Is Apple is losing the photo wars?

“I’m an Apple user for a reason, and I really want Apple to do a great job of storing and presenting my photos. I’m rooting for Cupertino here, because I think the company has a history of being on the side of its customers,” Dan Moren writes fro Macworld. “But in addition to the wrinkles with its new photo solution, the company’s current approach to cloud storage pricing is simply not competitive.”

“Google and Amazon are both offering free options for storing a lot of photos, albeit with caveats, as well as low-priced plans for storing pretty much every picture you take,” Moren writes. “Apple, meanwhile, still has only a paltry 5GB for all your online data, and is charging twice as much as Google for a terabyte of storage. Some question the entitlement that leads us to argue that photo storage should be free — I say it’s not entitlement, but clearly a matter of market forces: when companies like Amazon and Google start offering free cloud storage, well, that’s competition at work.”

Read more in the full article here.

MacDailyNews Take: Imagine Google in control of your photos:

• She looked good in 2005. Height estimate: 5′ 4″. Weight estimate: 110 lbs. In 2015, she’s up to an estimated 150 lbs. Serve up those Weight Watchers ads!

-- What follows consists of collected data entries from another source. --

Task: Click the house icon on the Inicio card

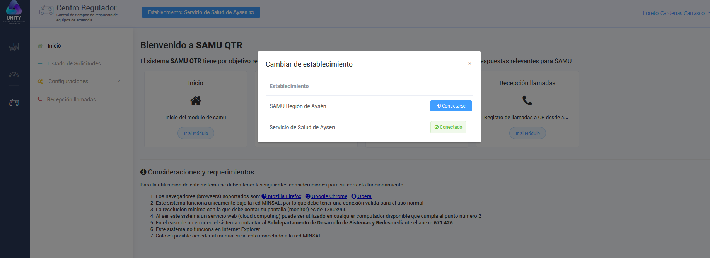Action: pyautogui.click(x=195, y=101)
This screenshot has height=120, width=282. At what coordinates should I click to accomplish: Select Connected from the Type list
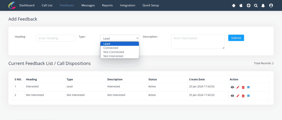(x=111, y=48)
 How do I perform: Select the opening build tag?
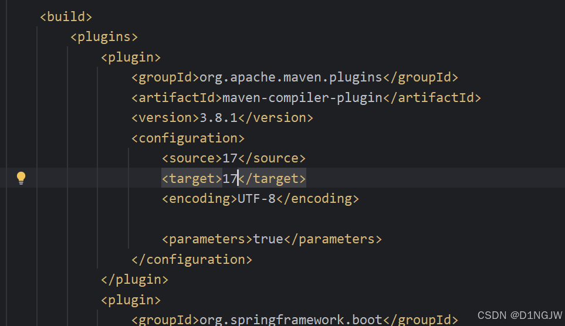[66, 17]
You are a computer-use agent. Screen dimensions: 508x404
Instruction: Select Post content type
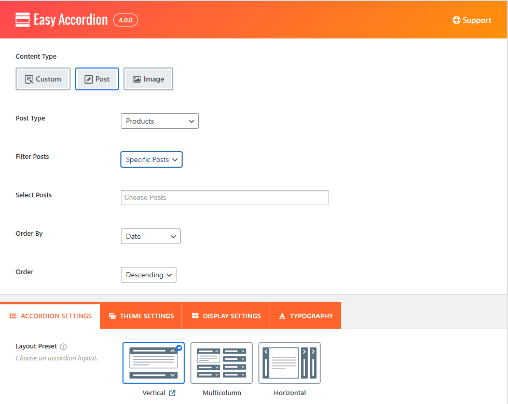[97, 79]
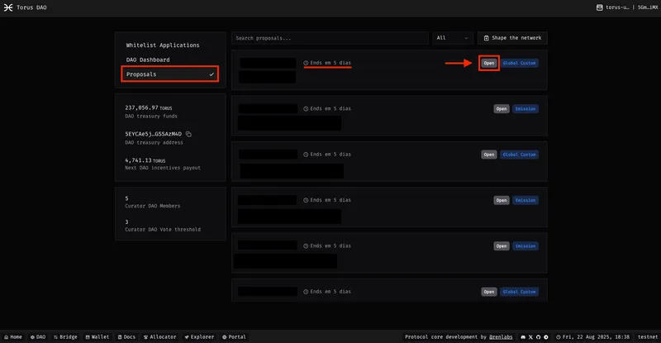Expand the All filter dropdown
Viewport: 661px width, 343px height.
point(453,38)
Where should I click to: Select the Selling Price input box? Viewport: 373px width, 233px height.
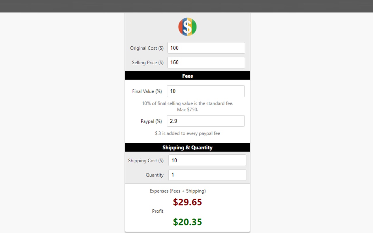click(206, 62)
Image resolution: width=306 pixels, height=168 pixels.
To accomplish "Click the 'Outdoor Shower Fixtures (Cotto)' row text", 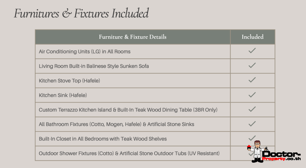I will click(x=129, y=153).
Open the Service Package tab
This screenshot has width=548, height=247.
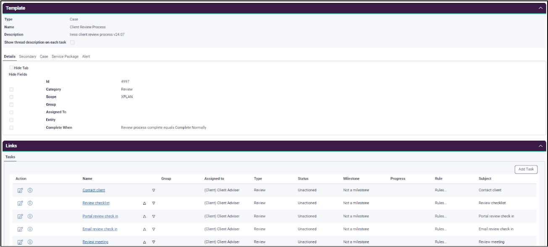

• The wedding photos were nice. June 7th, 2003. But, the photos of them together ended in 2014. He’s not consistently been with anyone significant since then. Serve up the dating ads!

• The post-chemo photos started in January 2008. They ended that same year. Now, they’re back and it’s looking worse than ever. Serve up the funeral parlor ads! (And start emailing the kids about how easy it is to transfer their mom’s Google Photos library to their devices – for FREE, of course.)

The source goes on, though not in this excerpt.